Ma non possono essere trascurati nemmeno elementi apparentemente secondari, quali: packaging secondario, materiale ausiliario di produzione (agenti pulenti, disinfettanti, ecc.), i materiali di composizione dell’impianto di produzione (acciaio, plastiche, siliconi, filtri, ecc.), le utilities (Purified Water e/o Water for Injection, anche quando non utilizzate come ingredienti, gas inerti di trasporto, aria compressa, vapore pulito, ecc.) …

In definitiva “spezzettare” un prodotto farmaceutico nei suoi componenti e nei processi di produzione diretti ed indiretti, permette di identificare molti elementi, che devono essere tutti valutati, dando loro il giusto peso.

L’importanza dell’acqua

Tutte le aziende farmaceutiche utilizzano, come ingrediente o come utility, Purified Water o Water for Injection.
L’analisi del rischio ovviamente deve prendere in considerazione l’impianto di generazione e i controlli a cui l’acqua è sottoposta, che siano in continuo o a frequenza. Ma non bisogna assolutamente trascurare la qualità dell’acqua in entrata, che sia acqua di rete o acqua di pozzo.
Quindi è importante raccogliere informazioni relativamente ai test a cui è sottoposta, alla frequenza con cui è controllata e verificare bene i risultati dei test di nitrati, nitriti, ammine, ecc. per evidenziare possibili problematiche che non possono essere intercettate nell’acqua di qualità compendiale.

In realtà, la qualità dell’acqua potabile dovrebbe essere una delle informazioni che provengono da produttori di API ed eccipienti, anche perché spesso l’acqua potabile è l’unica utilizzata durante il processo.

Il packaging primario

Non tutti i packaging primari sono uguali.
Detta così sembra ovvio ma l’analisi del packaging primario non è per niente banale, soprattutto se si parla di packaging plastico.
Anche in questo caso la difficoltà principale sta nella documentazione che viene resa disponibile dai fornitori.
Spesso si tratta di dichiarazioni di buon senso, del tipo “ti assicuro che io le nitrosammine non ce le metto nel mio prodotto”, o dichiarazioni estremamente generiche rilasciate dalle multinazionali che producono i granuli di PE o PP.

Anche in questo caso ci si deve attivare per recuperare più informazioni possibili:
Esistono dati di Extractables?
Esistono dati di Leachables (questo è un dato ancora più difficile da ottenere, perché prevede che siano state eseguite prove di interazione tra il prodotto farmaceutico ed il packaging)?
Esistono dati di letteratura?

**Istruzioni di lavoro**
**1.** Stabilisci se le affermazioni (a), (b) e (c) concordano con l'estratto sull'analisi del rischio. Per ognuna rispondi sì o no e riporta tra virgolette le parole decisive del testo. (a) Tutte le aziende farmaceutiche utilizzano Purified Water o Water for Injection. (b) La qualità dell'acqua in entrata può essere trascurata. (c) I dati di Leachables sono più facili da ottenere rispetto a quelli di Extractables.
**2.** Secondo l'estratto sull'analisi del rischio, in che cosa consiste la difficoltà principale nell'analisi del packaging primario?
**3.** Prosegui l'estratto sull'analisi del rischio a partire dalla frase finale "Esistono dati di letteratura?".

**Materiale fornito**
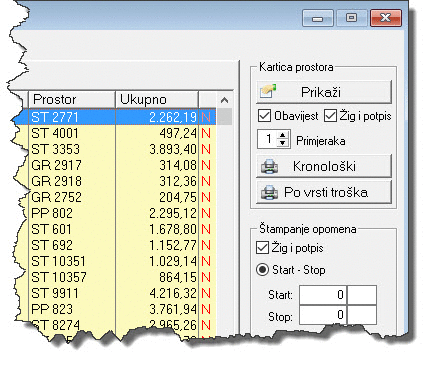Click printer icon on Po vrsti troška
Viewport: 424px width, 368px height.
click(x=269, y=192)
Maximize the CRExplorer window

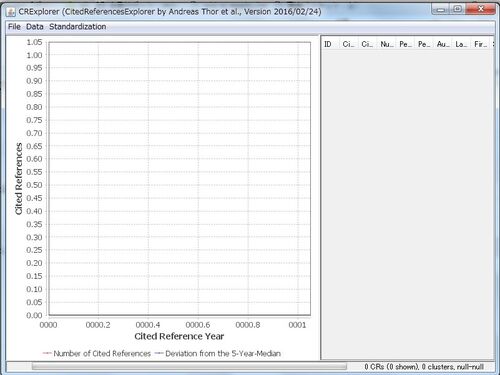coord(458,9)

**Risultati dell'esercizio**
**1.**
(a) Sì: "Tutte le aziende farmaceutiche utilizzano, come ingrediente o come utility, Purified Water o Water for Injection."
(b) No: "Ma non bisogna assolutamente trascurare la qualità dell’acqua in entrata, che sia acqua di rete o acqua di pozzo."
(c) No: "questo è un dato ancora più difficile da ottenere"

**2.** Nella documentazione resa disponibile dai fornitori.

**3.**
In mancanza di informazioni: usa la scienza

Altro problema abbastanza frequente. In assenza di informazioni complete, e una volta che le operazioni di “moral suasion” con i fornitori perdono il loro potere, la patata bollente passa nelle nostre mani.
Quindi informazioni di letteratura scientifica, ragionamenti di chimica di base o di puro e semplice buon senso diventano essenziali per vedere nella giusta prospettiva molecole o componenti per i quali le informazioni non ci vengono offerte su un vassoio d’argento.

Non ti accanire

Laddove non si arrivi con le informazioni raccolte e con quelle recuperate, se persistono ancora dei gap informativi, o se comunque ci sono dei motivi più generali di preoccupazione che spingono alla cautela (ad esempio: l’impianto di un’azienda chimica farmaceutica utilizzato promiscuamente tra sartani e non sartani), è importante suggerire al cliente il passaggio alla fase 2, cioè all’analisi del prodotto finito.
Non bisogna dimenticare che tutto quello che viene riportato in questi documenti è soggetto ad ispezione e/o attività regolatorie, e che dunque carenze scientifiche possono far crollare un Risk Assessment come un castello di carte.

In conclusione la nostra esperienza ci permette di suggerire alle aziende incaricate di svolgere il risk assessment per valutare la potenziale presenza di nitrosammine sul prodotto finito di spingersi con la competenza, l’intelligenza e la fantasia fin dove il buon senso lo permette.
E cercare invece la verifica analitica laddove si ritiene che vi siano falle di informazioni che possono causare rischi per l’azienda – e ovviamente per il paziente.